Copy every record exactly, with nothing left out.

○ ○ ○ ○

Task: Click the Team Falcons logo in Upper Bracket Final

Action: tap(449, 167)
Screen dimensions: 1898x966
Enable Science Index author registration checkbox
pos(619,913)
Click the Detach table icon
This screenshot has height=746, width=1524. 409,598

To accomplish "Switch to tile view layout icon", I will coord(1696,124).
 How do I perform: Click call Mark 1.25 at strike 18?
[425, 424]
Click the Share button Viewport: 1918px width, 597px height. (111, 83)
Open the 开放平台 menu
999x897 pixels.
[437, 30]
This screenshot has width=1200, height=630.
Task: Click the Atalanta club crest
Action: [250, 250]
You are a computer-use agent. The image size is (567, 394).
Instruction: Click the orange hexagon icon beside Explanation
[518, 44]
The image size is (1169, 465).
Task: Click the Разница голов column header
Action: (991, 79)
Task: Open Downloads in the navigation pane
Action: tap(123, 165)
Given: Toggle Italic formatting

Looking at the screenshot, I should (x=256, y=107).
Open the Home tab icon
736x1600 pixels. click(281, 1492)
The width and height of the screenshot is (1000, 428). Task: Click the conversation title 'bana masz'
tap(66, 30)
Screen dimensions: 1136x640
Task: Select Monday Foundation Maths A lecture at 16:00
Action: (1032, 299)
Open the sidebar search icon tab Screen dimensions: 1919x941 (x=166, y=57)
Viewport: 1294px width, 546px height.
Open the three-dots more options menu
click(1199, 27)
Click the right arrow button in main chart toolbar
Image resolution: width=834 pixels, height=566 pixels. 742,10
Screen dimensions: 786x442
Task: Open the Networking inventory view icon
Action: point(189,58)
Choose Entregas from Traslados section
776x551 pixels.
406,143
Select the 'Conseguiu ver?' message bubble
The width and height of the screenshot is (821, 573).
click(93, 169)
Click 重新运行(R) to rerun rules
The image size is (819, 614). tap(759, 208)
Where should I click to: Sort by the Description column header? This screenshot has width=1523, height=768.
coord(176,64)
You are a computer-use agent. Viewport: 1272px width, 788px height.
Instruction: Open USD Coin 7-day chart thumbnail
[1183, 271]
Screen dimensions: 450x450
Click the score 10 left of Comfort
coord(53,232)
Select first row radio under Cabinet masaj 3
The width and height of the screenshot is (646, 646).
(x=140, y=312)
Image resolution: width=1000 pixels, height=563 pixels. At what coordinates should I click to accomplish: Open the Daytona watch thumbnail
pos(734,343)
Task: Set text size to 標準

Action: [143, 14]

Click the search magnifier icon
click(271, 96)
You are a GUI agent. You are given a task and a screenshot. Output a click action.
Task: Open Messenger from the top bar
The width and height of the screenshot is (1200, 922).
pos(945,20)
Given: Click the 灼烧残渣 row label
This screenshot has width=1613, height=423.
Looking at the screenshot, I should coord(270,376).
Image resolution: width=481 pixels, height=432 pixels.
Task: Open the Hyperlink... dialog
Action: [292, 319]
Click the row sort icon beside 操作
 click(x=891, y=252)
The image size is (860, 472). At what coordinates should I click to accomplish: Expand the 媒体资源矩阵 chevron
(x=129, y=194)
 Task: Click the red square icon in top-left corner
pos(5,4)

○ ○ ○ ○

Output for this exercise —
Task: Click the Team Falcons logo in Upper Bracket Final

Action: tap(449, 167)
Screen dimensions: 1898x966
Enable Science Index author registration checkbox
pos(619,913)
Click the Detach table icon
This screenshot has height=746, width=1524. 409,598

To accomplish "Switch to tile view layout icon", I will coord(1696,124).
 How do I perform: Click call Mark 1.25 at strike 18?
[425, 424]
Click the Share button Viewport: 1918px width, 597px height. (111, 83)
Open the 开放平台 menu
999x897 pixels.
[437, 30]
This screenshot has width=1200, height=630.
Task: Click the Atalanta club crest
Action: [250, 250]
You are a computer-use agent. The image size is (567, 394).
Instruction: Click the orange hexagon icon beside Explanation
[518, 44]
The image size is (1169, 465).
Task: Click the Разница голов column header
Action: (991, 79)
Task: Open Downloads in the navigation pane
Action: tap(123, 165)
Given: Toggle Italic formatting

Looking at the screenshot, I should (x=256, y=107).
Open the Home tab icon
736x1600 pixels. click(281, 1492)
The width and height of the screenshot is (1000, 428). Task: Click the conversation title 'bana masz'
tap(66, 30)
Screen dimensions: 1136x640
Task: Select Monday Foundation Maths A lecture at 16:00
Action: (1032, 299)
Open the sidebar search icon tab Screen dimensions: 1919x941 (x=166, y=57)
Viewport: 1294px width, 546px height.
Open the three-dots more options menu
click(1199, 27)
Click the right arrow button in main chart toolbar
Image resolution: width=834 pixels, height=566 pixels. 742,10
Screen dimensions: 786x442
Task: Open the Networking inventory view icon
Action: point(189,58)
Choose Entregas from Traslados section
776x551 pixels.
406,143
Select the 'Conseguiu ver?' message bubble
The width and height of the screenshot is (821, 573).
click(93, 169)
Click 重新运行(R) to rerun rules
The image size is (819, 614). tap(759, 208)
Where should I click to: Sort by the Description column header? This screenshot has width=1523, height=768.
coord(176,64)
You are a computer-use agent. Viewport: 1272px width, 788px height.
Instruction: Open USD Coin 7-day chart thumbnail
[1183, 271]
Screen dimensions: 450x450
Click the score 10 left of Comfort
coord(53,232)
Select first row radio under Cabinet masaj 3
The width and height of the screenshot is (646, 646).
(x=140, y=312)
Image resolution: width=1000 pixels, height=563 pixels. At what coordinates should I click to accomplish: Open the Daytona watch thumbnail
pos(734,343)
Task: Set text size to 標準

Action: [143, 14]

Click the search magnifier icon
click(271, 96)
You are a GUI agent. You are given a task and a screenshot. Output a click action.
Task: Open Messenger from the top bar
The width and height of the screenshot is (1200, 922).
pos(945,20)
Given: Click the 灼烧残渣 row label
This screenshot has width=1613, height=423.
Looking at the screenshot, I should coord(270,376).
Image resolution: width=481 pixels, height=432 pixels.
Task: Open the Hyperlink... dialog
Action: [292, 319]
Click the row sort icon beside 操作
 click(x=891, y=252)
The image size is (860, 472). At what coordinates should I click to accomplish: Expand the 媒体资源矩阵 chevron
(x=129, y=194)
 Task: Click the red square icon in top-left corner
pos(5,4)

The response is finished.